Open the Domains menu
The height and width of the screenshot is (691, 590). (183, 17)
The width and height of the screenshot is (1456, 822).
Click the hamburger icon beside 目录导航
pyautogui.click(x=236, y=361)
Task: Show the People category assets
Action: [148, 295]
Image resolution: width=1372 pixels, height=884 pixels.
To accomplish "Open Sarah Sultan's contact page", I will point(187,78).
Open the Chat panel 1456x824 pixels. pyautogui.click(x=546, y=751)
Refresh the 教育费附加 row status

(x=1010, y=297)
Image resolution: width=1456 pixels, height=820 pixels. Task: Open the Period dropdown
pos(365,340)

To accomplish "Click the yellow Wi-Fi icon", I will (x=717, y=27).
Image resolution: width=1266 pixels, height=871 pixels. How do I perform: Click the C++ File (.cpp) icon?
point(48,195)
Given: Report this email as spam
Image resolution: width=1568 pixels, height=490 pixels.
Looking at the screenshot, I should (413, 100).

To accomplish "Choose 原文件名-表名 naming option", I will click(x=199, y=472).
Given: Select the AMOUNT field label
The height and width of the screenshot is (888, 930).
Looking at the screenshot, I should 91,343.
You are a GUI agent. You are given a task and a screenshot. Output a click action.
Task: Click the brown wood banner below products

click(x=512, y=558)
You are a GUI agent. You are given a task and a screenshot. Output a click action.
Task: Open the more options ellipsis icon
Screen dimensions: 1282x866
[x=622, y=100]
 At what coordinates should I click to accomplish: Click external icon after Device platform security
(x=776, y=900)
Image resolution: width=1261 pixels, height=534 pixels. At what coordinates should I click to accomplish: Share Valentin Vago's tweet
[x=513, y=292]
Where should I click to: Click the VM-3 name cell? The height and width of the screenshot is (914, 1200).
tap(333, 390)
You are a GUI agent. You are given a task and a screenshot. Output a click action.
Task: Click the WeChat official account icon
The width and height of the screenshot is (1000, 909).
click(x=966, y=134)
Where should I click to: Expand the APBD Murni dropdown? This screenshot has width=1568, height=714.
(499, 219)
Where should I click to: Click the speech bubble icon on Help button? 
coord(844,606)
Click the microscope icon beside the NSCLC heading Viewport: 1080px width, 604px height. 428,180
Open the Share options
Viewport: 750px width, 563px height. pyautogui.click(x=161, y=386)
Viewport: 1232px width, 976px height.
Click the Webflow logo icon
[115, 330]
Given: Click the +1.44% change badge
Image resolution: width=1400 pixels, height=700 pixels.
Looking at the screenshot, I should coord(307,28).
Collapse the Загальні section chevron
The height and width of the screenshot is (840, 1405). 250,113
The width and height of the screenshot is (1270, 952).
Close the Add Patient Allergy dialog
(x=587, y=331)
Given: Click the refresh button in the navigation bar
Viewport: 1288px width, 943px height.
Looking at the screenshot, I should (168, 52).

::::

* [WHAT IS EXPECTED]
Arrange the lines of the listing from the line containing "The width and height of the screenshot is (1456, 822)." up to and including the line containing "I will point(187,78)." as a JSON list of strings, with one string per line and blank lines omitted.

* [CORRECT RESULT]
[
  "The width and height of the screenshot is (1456, 822).",
  "Click the hamburger icon beside 目录导航",
  "pyautogui.click(x=236, y=361)",
  "Task: Show the People category assets",
  "Action: [148, 295]",
  "Image resolution: width=1372 pixels, height=884 pixels.",
  "To accomplish \"Open Sarah Sultan's contact page\", I will point(187,78)."
]